Between the one or both and described amorphous silicon layer of described source electrode and described drain electrode, form the step containing calcium atom and the thin film of the electron compound of the amorphous oxides of aluminum atom.

7. manufacture method as claimed in claim 6, wherein, described manufacture method also has:

(a) formed on substrate amorphous silicon layer step,

(b) formed source electrode and drain electrode step and

C () forms the step of grid；And

Between described (a) step and described (b) step, it is implemented between the one or both of described source electrode and described drain electrode and described amorphous silicon layer and forms the step containing calcium atom and the thin film of the electron compound of the amorphous oxides of aluminum atom.

8. manufacture method as claimed in claim 6, wherein, described manufacture method also has:

(a) formed on substrate source electrode and drain electrode step,

(b) formed amorphous silicon layer step and

C () forms the step of grid；And

Between described (a) step and described (b) step, it is implemented between the one or both of described source electrode and described drain electrode and described amorphous silicon layer and forms the step containing calcium atom and the thin film of the electron compound of the amorphous oxides of aluminum atom.

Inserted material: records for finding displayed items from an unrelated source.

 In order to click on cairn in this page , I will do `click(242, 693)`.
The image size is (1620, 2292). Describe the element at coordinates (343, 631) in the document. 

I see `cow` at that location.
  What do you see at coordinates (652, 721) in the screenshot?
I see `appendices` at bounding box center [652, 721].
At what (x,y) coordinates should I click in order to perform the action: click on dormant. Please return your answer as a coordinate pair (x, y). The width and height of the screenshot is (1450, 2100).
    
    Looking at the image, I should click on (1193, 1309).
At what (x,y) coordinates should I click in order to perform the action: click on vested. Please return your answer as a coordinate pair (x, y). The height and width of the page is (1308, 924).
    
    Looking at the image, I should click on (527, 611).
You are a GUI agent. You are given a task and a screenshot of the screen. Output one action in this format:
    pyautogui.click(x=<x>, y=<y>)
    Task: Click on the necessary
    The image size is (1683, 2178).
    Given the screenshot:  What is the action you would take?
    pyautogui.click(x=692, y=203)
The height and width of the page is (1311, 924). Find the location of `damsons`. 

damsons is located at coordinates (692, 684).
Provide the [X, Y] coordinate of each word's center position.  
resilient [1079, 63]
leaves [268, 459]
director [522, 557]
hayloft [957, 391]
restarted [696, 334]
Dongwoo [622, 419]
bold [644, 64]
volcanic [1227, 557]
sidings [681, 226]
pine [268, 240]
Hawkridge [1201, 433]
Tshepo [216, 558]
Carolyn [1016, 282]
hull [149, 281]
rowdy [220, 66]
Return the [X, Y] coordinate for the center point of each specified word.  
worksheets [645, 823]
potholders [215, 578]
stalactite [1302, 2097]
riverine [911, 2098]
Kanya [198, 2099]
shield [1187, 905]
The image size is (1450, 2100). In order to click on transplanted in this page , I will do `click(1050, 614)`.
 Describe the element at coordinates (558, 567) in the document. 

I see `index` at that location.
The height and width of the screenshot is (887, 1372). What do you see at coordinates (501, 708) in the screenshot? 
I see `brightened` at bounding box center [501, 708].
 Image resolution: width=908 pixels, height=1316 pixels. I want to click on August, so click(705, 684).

9. manufacture method as claimed in claim 6, wherein, described manufacture method also has:

(a) formed on substrate grid step,

(b) formed amorphous silicon layer step and

C () forms the step of source electrode and drain electrode；And

Between described (b) step and described (c) step, it is implemented between the one or both of described source electrode and described drain electrode and described amorphous silicon layer and forms the step containing calcium atom and the thin film of the electron compound of the amorphous oxides of aluminum atom.

10. manufacture method as claimed in claim 6, wherein, described manufacture method also has:

(a) formed on substrate grid step,

(b) formed source electrode and drain electrode step and

C () forms the step of amorphous silicon layer；And

Between described (b) step and described (c) step, it is implemented between the one or both of described source electrode and described drain electrode and described amorphous silicon layer and forms the step containing calcium atom and the thin film of the electron compound of the amorphous oxides of aluminum atom.

11. the manufacture method as according to any one of claim 6～10, wherein, in the thin film of described electron compound, the mol ratio (Ca/Al) of aluminum atom and calcium atom is in the scope of 0.3～5.0.

12. the manufacture method as according to any one of claim 6～11, wherein, the thin film of described electron compound has 2.0 × 10¹⁷cm^-3Above electron density.

13. the manufacture method as according to any one of claim 6～12, wherein, the thickness of the thin film of described electron compound is below 100nm.